(Beginning of Dataset entries)
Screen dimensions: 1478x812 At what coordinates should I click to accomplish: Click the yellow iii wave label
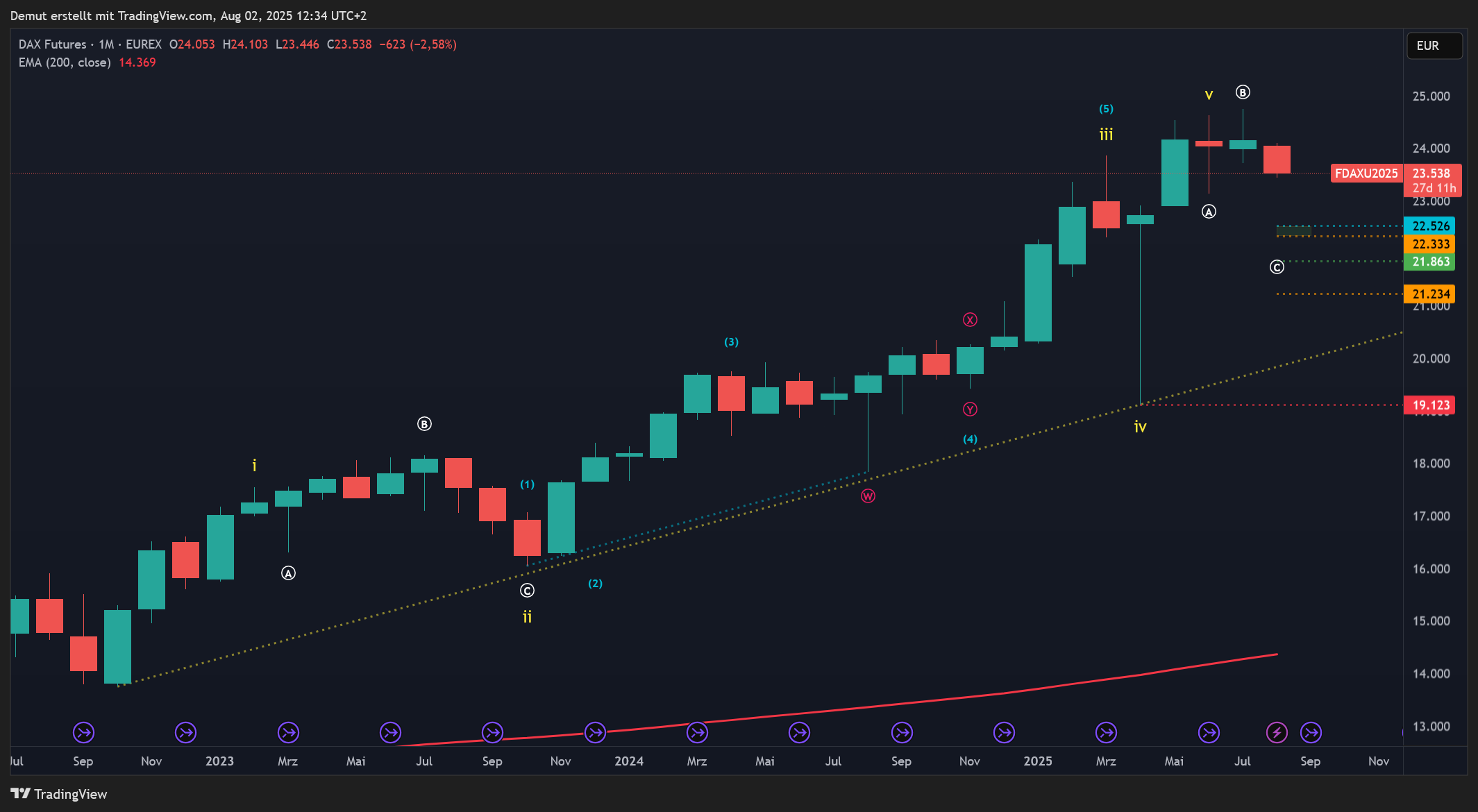pyautogui.click(x=1106, y=135)
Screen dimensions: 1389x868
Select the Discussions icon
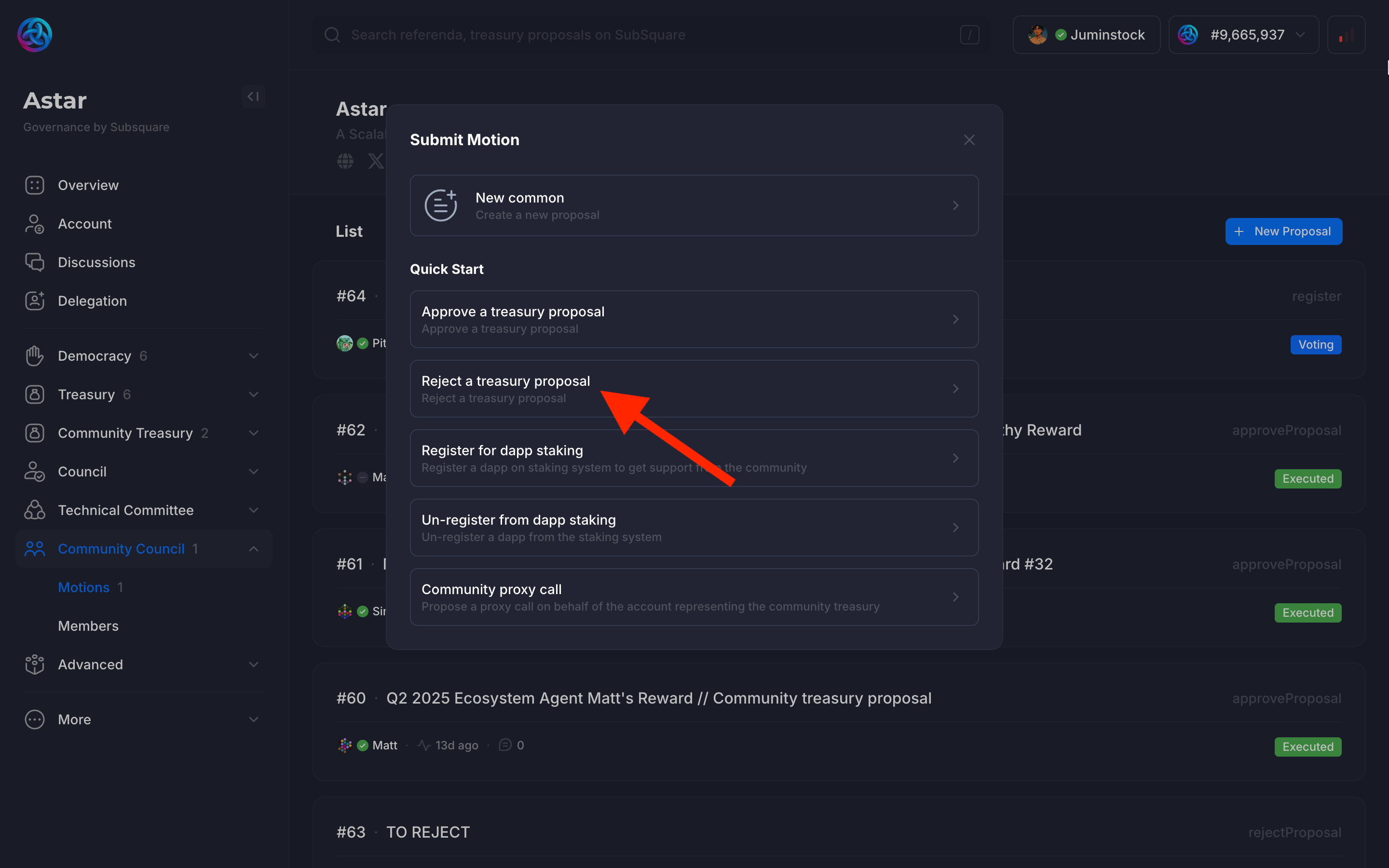coord(34,262)
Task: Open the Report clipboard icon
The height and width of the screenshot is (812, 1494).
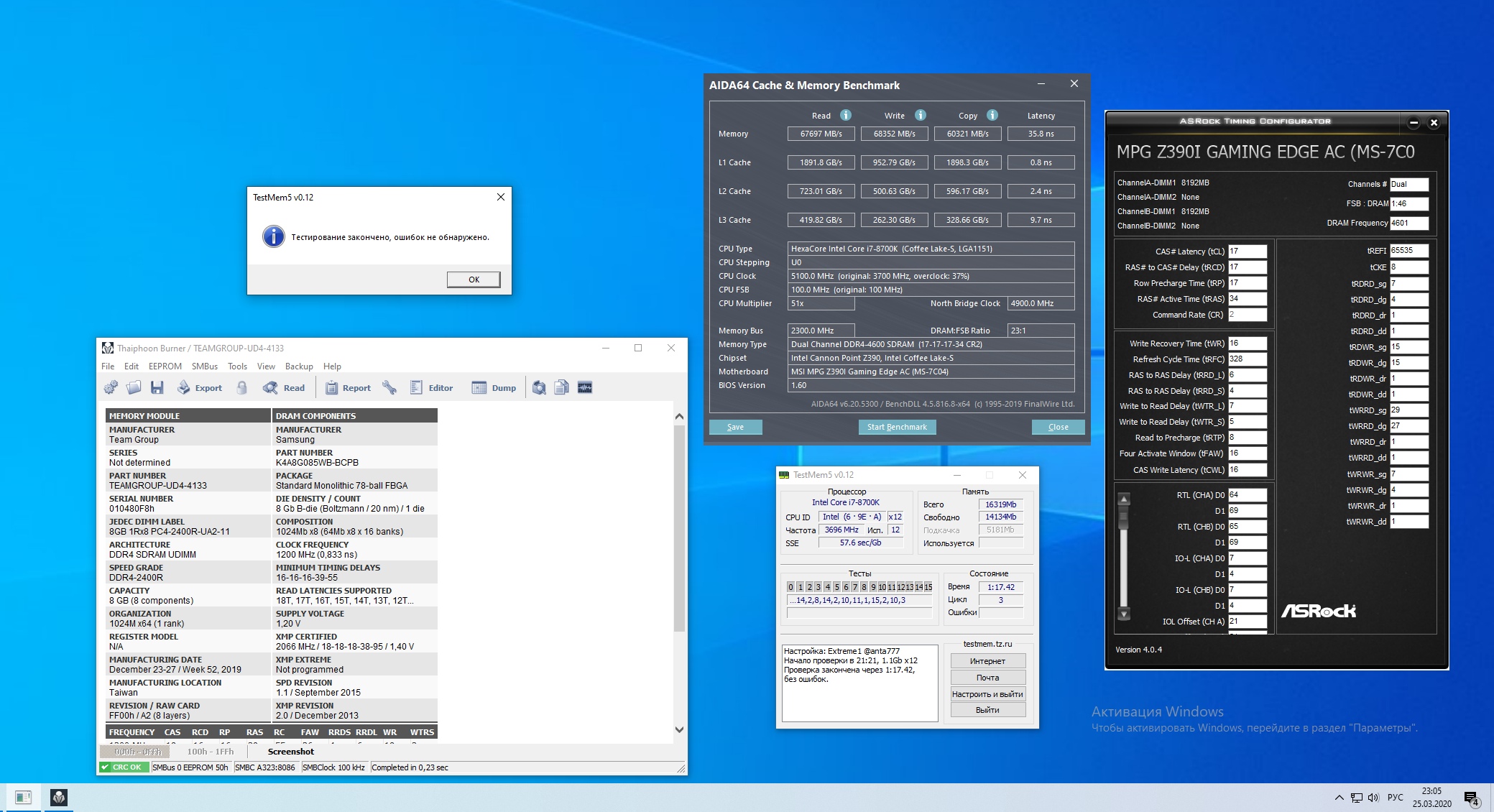Action: [x=332, y=388]
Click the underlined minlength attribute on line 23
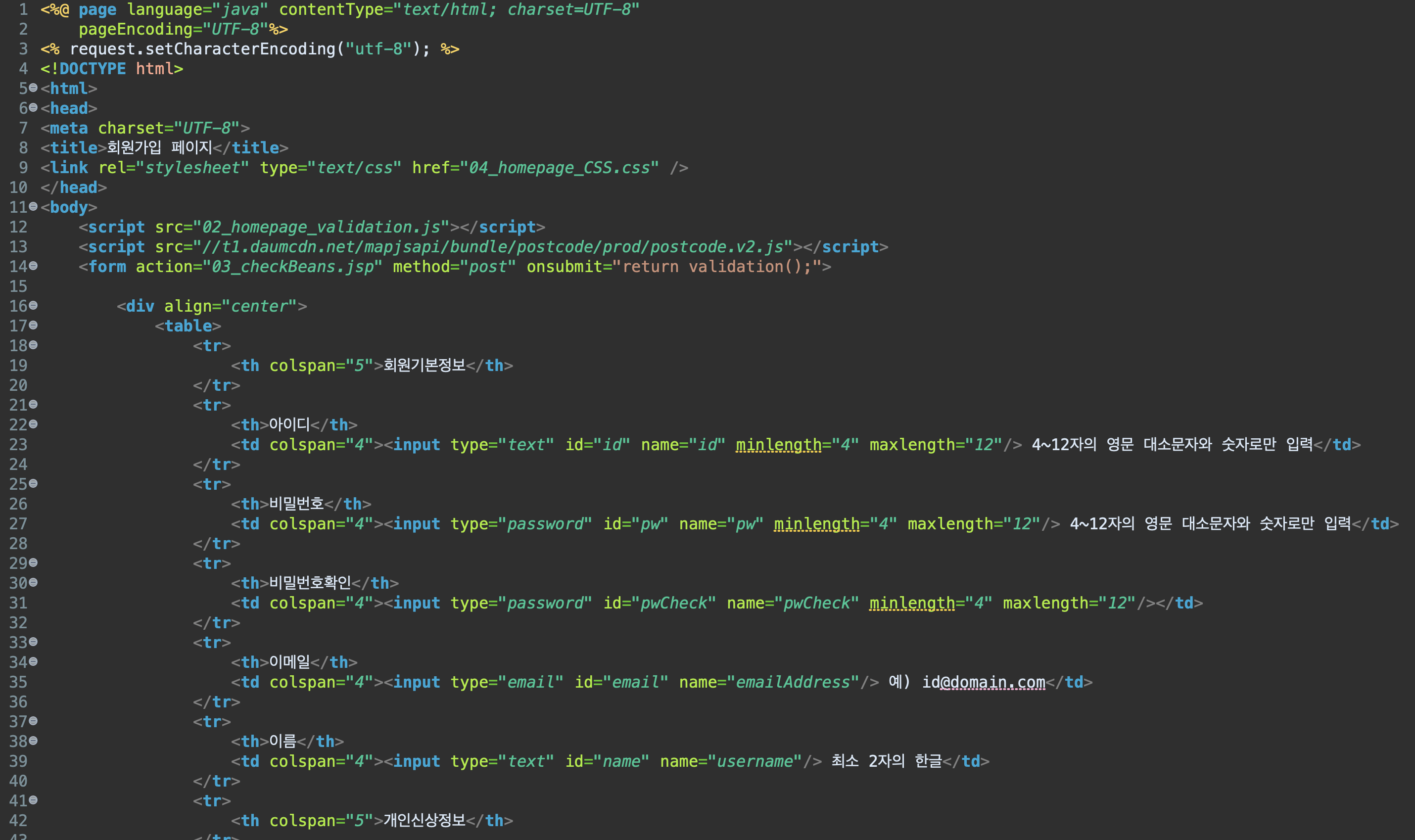The image size is (1415, 840). tap(778, 445)
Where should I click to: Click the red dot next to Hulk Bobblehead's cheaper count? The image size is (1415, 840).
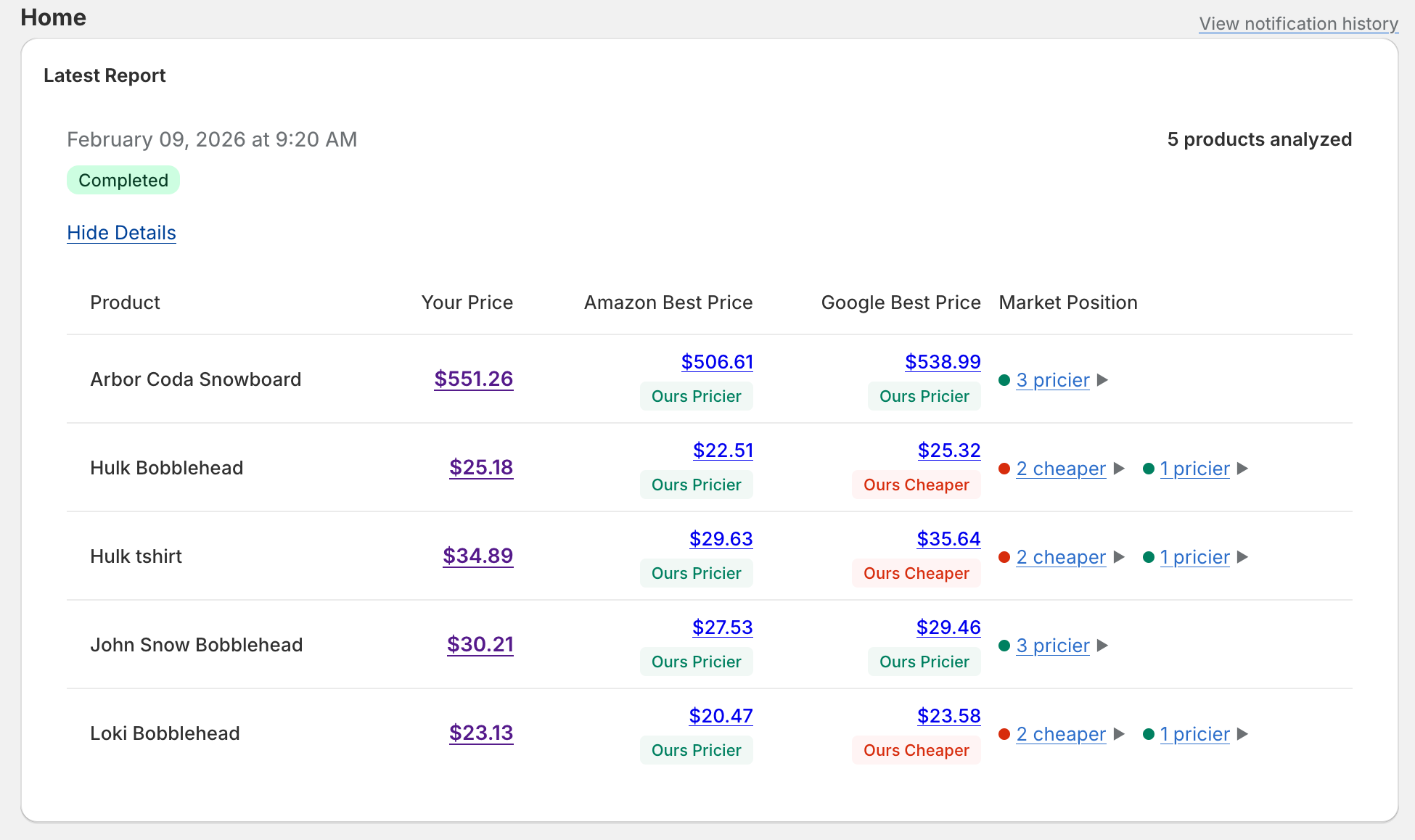coord(1005,469)
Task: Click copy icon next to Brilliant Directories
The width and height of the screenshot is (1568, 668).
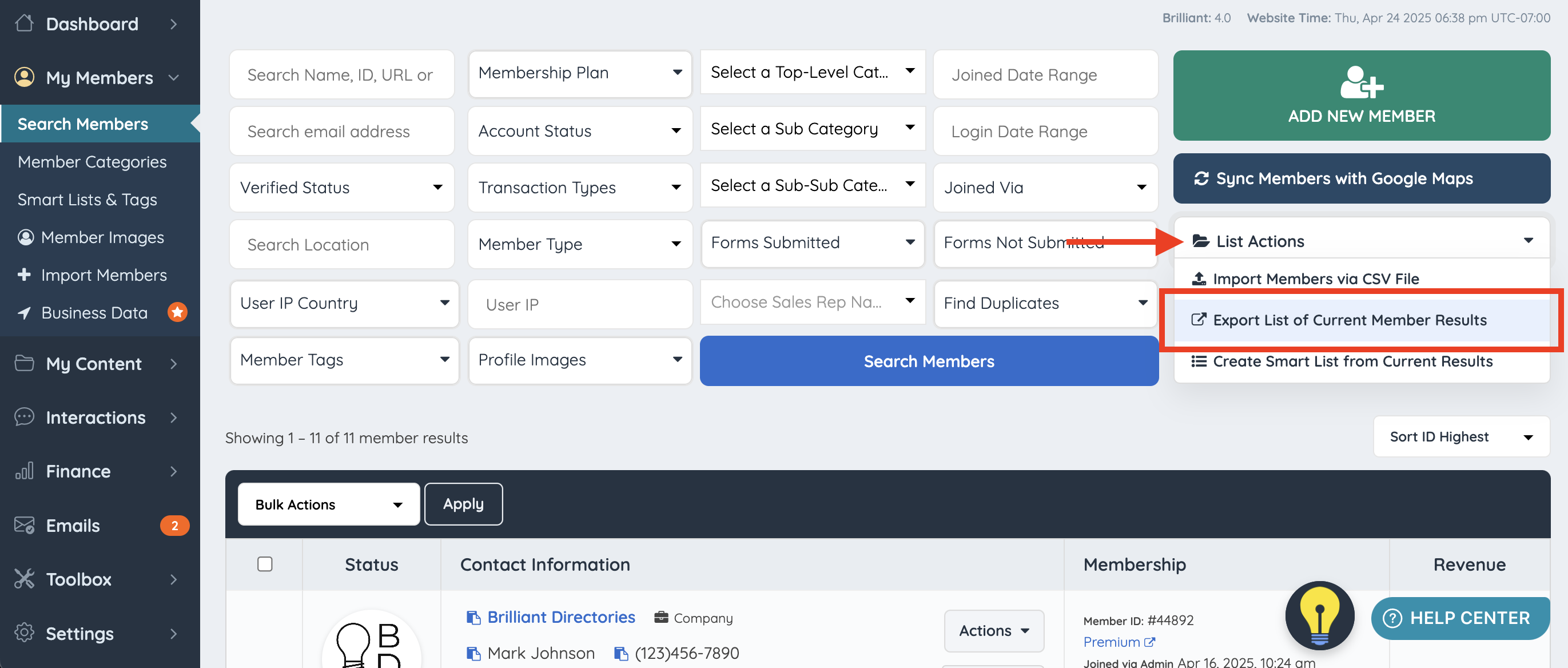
(End of Dataset entries)
What to work on:
Set down the material exactly as given, but print none of the pictures.

Task output:
Screen dimensions: 1478x812 At what coordinates should I click to accomplish: Click the yellow iii wave label
pyautogui.click(x=1106, y=135)
Screen dimensions: 1389x868
Select the Discussions icon
coord(34,262)
Task: Open the Report clipboard icon
The height and width of the screenshot is (812, 1494).
Action: [x=332, y=388]
Click the underlined minlength attribute on line 23
The image size is (1415, 840). tap(778, 445)
Where should I click to: Click the red dot next to Hulk Bobblehead's cheaper count? The image size is (1415, 840).
coord(1005,469)
Task: Click copy icon next to Brilliant Directories
The width and height of the screenshot is (1568, 668).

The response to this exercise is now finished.